Рингил моргает. Сплющенный диск – монета в три элементаля, с изображением лица Акала Великого, потускневшая от времени. Концы цепочки к ней припаяны, и, похоже, сама монета сильно пострадала в ходе превращения в медальон. Когда он жил в Ихельтете, такие кругляши бывали у него в руках не реже, чем он эти самые руки мыл.
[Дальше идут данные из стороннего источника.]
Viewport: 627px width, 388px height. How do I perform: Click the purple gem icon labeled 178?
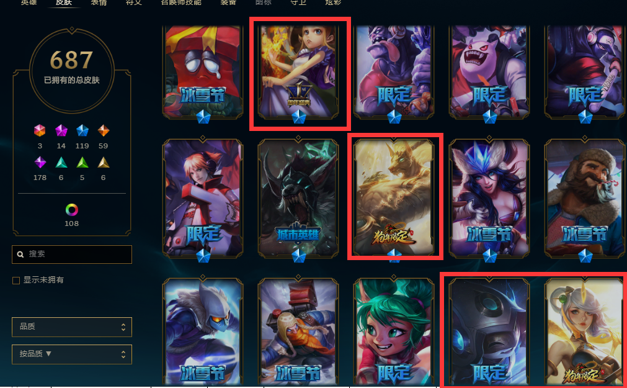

Но чтобы подарить один Эгару? Нет, он такого не помнит.

«Да ладно тебе, Гил. Не занимайся ерундой. В Серых Краях не нужно заморачиваться на деталях. И спутников не надо расспрашивать слишком тщательно. Или задаваться вопросом, какие они на самом деле.

А также куда все это тебя приведет».

Он отпускает руку, и монета возвращается на грудь Драконьей Погибели. Торс маджака внезапно делается более темным и твердым, похожим скорее на кривой ствол дуба, чем на человеческую плоть. Будто перед Рингилом одушевленная статуя, а не живое существо.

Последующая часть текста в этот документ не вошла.